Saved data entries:

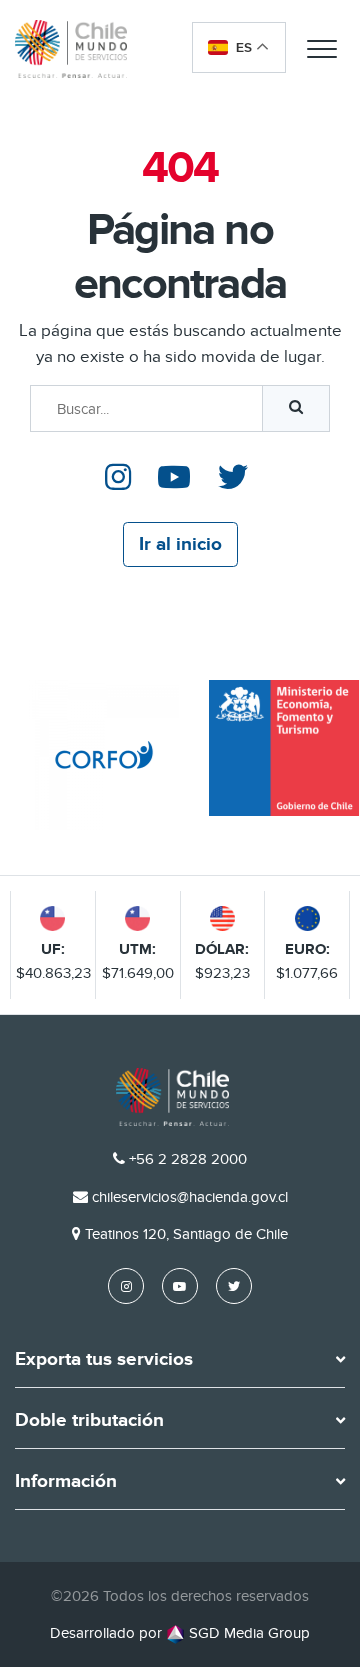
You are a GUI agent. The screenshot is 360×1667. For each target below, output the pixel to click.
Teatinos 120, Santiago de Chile (186, 1234)
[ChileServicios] (172, 1097)
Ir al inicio (180, 544)
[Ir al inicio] (71, 48)
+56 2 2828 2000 (188, 1159)
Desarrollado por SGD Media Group (180, 1633)
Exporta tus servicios (104, 1360)
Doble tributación (89, 1421)
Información (66, 1482)
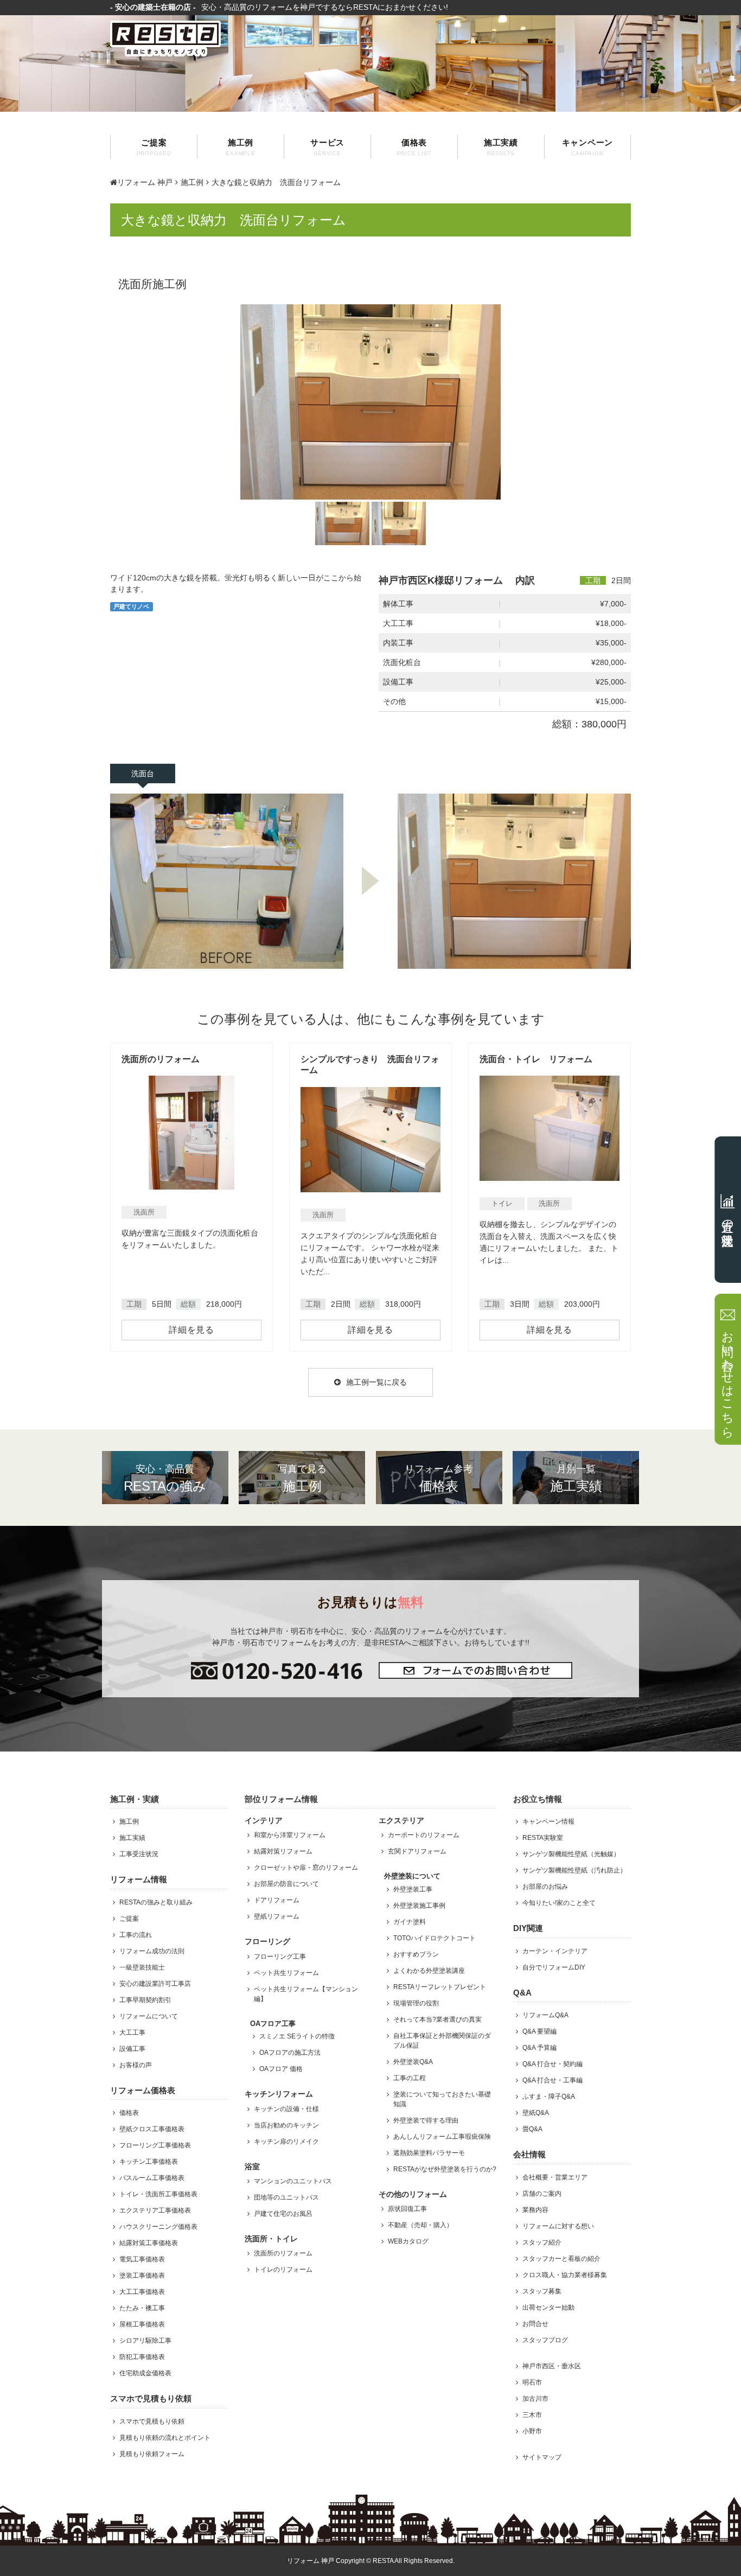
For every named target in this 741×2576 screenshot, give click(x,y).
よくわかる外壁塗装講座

▶ [YOUR INSTRUCTIONS] Above are the records; copy each line from them that includes the string "click".

▶ [EXERCISE SOLUTION]
You are a GUI agent. The screenshot is 360×1667. For each target below, output the pixel to click.
For every named target in this 741×2576 screenshot, give click(x,y).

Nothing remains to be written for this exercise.